Accelerated Gammatones
Last winter, I worked on a personal project I call ongaku (from the Japanese for ‘music’). This was an attempt to use manifold learning to create a metric space for music. The preprocessing relied heavily on a method called Gammatone Cepstrum Analysis. This method was intended to replace Mel Frequency Cepstral Coefficients. Where Mel Frequency is a logarithmic transformation of sound frequency, in an attempt to simulate human perception of sound. The most common transformation for Mels is:
$$ m = 2595 \log_{10}{1 + \frac{f}{700}} $$
This simple approach works very well, but it has its basis in human perception which is a tricky thing. There’s no reason to believe that the brain makes judgments based on human perception. It’s very possible that the brain takes in data, and produces two perceptions, one of the sound itself, and the other as the semiotic interpretation of that sound. Enter the Gammatone Cepstral Coefficients. This is a simplification of the process that sound signals undergo when being transferred through the cochlear nerve, the nerve that transfers data between the ear and the brain.
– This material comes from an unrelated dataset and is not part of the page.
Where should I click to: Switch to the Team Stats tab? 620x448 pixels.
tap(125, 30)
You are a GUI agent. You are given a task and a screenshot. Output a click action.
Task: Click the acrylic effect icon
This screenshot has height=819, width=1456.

So the theory goes, this will allow a machine learning algorithm to work with data that better simulates how the brain receives sound signals, rather than how the mind perceives them. Research has shown that GFCCs outperform MFCCs in machine learning tasks. (Liu 2018) The gammatone transformation looks like:
$$ g_q(t) = t^4 e^{-54 \pi t + j 20 \pi t}u(t) $$
I have been able to find an implementation of the gammatone transformation in python, but it’s slow, and is a port of a MATLAB plugin. This is problematic for a number of reasons. First, the MATLAB plugin has been shown to be inefficiently implemented. (Ma n.d.). Secondly, for my purposes, gammatones need to be processed on long files, 2-10 minutes in length, and even Dr. Ma’s implementation runs serially. As such, I believe that an inherently parallel version of this would be a benefit, not only to me, but to the scientific computing community at large. As such, this project will be released on pypi as gammatone
. There does exist a github project called gammatone
which is the implementation that ongaku currently uses, but it is not avaliable on pypi at the time of writing, so there will be no conflicts in the long run.